7. Fabrication, Machinability, and Formability

• Formability and bending:
• AH36, being more ductile, is easier to form and bend to radii without cracking; springback is lower.
• AH40 requires more careful tooling and bend allowances; smaller bend radii and cold-forming operations must be evaluated against reduced elongation.
• Cutting and machining:
• Higher strength in AH40 can increase cutting forces and tool wear slightly versus AH36; however, both are readily machined with standard practices when using appropriate tooling and feeds.
• Finishing:
• Grinding, shot blasting, and surface prep behave similarly; avoid overheating during cutting or grinding to prevent surface hardening or tempering effects.
• Dimensional control:
• Thinner sections made possible by AH40 should be judged against distortion sensitivity during welding and finishing.

8. Typical Applications

Selection rationale: - Choose AH36 where deformation capacity, low-temperature performance, and simpler fabrication/welding are decisive. - Choose AH40 where material weight reduction, higher allowable stresses, or space constraints justify the higher-strength plate and where manufacturing controls can ensure adequate toughness and weld integrity.

9. Cost and Availability

• Relative cost:
• AH40 is typically priced higher per tonne than AH36 because of tighter processing controls and possible microalloy additions needed to achieve the higher strength class.
• Total component cost may be lower with AH40 if section thickness reductions lead to lower material weight and downstream savings.
• Availability:
• AH36 is widely available in most shipbuilding plate inventories and standard mill product lines.
• AH40 is also common but availability may be more limited for special thicknesses, widths, and grades that require specific TMCP schedules; lead times can be longer for non-standard plate sizes.
• Procurement note:
• Evaluate total life-cycle cost including fabrication, welding prep, coatings, and potential savings from reduced weight when specifying AH40 over AH36.

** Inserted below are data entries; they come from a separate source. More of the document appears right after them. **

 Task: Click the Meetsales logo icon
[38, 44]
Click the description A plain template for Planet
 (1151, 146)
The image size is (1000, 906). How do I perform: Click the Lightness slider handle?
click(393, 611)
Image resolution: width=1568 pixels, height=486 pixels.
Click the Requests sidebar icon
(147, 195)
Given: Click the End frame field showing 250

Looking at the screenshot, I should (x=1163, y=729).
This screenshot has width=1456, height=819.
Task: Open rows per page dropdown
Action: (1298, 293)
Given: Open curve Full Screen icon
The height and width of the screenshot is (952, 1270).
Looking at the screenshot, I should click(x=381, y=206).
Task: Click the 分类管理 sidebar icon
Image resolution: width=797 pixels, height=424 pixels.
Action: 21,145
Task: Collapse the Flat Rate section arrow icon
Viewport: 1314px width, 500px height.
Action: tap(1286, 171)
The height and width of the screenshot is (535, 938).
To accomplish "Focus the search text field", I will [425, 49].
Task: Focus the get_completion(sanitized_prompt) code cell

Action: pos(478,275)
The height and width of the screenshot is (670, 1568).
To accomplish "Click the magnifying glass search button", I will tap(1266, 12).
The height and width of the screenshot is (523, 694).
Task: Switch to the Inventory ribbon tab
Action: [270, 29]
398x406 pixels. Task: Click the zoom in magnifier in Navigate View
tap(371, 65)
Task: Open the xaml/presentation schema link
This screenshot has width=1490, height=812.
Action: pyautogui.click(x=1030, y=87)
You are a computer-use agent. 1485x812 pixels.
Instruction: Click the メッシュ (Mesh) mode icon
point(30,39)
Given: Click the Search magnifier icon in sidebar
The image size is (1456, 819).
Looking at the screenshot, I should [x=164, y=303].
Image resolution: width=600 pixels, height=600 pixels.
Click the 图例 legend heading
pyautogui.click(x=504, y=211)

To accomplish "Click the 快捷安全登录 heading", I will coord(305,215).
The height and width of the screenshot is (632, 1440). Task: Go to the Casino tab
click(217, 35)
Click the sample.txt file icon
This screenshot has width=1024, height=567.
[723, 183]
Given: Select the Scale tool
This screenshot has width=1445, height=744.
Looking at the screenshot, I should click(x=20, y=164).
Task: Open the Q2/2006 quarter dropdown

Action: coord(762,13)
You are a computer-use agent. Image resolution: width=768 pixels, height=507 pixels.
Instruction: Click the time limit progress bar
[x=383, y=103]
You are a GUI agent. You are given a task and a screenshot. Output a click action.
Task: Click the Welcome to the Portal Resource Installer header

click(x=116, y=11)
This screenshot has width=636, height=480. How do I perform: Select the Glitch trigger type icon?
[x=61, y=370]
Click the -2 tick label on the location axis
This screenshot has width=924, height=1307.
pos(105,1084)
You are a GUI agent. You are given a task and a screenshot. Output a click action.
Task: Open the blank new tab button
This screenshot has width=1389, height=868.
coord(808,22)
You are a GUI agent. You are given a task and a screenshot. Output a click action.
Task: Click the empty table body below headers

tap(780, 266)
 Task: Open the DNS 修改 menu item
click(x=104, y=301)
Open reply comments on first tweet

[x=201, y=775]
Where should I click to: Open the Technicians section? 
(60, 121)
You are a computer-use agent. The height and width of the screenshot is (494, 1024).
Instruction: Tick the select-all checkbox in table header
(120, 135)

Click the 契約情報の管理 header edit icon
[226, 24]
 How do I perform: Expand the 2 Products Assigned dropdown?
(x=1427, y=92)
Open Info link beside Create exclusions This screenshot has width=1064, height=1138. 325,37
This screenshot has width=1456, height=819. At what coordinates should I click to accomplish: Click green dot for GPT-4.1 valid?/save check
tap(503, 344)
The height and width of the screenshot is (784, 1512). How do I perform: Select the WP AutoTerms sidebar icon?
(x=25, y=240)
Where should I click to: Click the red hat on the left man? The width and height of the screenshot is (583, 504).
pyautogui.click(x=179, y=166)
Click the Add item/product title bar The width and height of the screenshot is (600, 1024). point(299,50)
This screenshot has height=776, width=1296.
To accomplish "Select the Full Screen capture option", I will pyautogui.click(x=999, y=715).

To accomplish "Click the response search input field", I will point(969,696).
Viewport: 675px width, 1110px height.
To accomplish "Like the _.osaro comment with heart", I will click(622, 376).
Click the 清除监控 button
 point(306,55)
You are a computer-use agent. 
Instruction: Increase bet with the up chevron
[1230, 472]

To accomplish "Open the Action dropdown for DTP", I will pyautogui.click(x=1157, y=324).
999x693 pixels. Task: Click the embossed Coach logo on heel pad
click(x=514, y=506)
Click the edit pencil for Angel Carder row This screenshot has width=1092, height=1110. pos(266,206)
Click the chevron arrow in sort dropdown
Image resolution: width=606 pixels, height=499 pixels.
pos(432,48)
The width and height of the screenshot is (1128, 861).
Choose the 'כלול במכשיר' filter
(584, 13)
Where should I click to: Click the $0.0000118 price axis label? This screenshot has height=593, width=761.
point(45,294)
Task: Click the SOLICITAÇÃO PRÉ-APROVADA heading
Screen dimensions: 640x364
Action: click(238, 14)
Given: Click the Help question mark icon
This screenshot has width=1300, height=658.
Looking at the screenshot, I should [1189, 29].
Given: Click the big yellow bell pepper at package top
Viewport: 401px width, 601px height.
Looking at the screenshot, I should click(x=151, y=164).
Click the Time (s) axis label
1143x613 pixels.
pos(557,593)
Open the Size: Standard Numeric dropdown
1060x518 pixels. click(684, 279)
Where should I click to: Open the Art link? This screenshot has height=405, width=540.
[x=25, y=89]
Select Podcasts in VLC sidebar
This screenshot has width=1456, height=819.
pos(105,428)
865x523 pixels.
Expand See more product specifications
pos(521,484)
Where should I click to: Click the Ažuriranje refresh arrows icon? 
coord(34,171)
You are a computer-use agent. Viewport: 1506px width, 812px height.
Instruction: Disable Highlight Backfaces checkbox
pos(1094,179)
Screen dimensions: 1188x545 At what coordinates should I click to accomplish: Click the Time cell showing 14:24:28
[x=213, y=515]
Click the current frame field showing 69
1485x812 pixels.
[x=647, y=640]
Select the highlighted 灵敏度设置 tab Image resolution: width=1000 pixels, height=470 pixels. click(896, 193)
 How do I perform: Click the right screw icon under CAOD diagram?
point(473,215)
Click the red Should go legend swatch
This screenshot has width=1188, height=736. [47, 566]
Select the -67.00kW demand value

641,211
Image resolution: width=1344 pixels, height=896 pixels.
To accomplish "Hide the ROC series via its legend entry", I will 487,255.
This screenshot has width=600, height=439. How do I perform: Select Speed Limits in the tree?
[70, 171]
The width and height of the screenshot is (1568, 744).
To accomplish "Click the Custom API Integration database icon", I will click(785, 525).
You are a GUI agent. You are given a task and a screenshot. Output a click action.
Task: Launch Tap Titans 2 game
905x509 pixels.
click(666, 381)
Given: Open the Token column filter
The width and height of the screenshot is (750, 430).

10. Summary and Recommendation

Recommendation: - Choose AH36 if your primary requirements emphasize ductility, ease of fabrication and welding, robust low-temperature toughness, and straightforward procurement (typical heavy-plate shipbuilding applications). - Choose AH40 if you need a higher design strength to reduce plate thickness and structure weight, and you can accept (and manage) the trade-offs: slightly reduced elongation, tighter processing and welding controls, and potentially higher material unit cost.

Final practical note: Always confirm the applicable standard and review mill test certificates for chemical composition and guaranteed mechanical properties for the specific plate thickness and heat. Welding procedure specifications and qualification tests should be derived from the chosen grade, thickness, and service environment to ensure performance and compliance.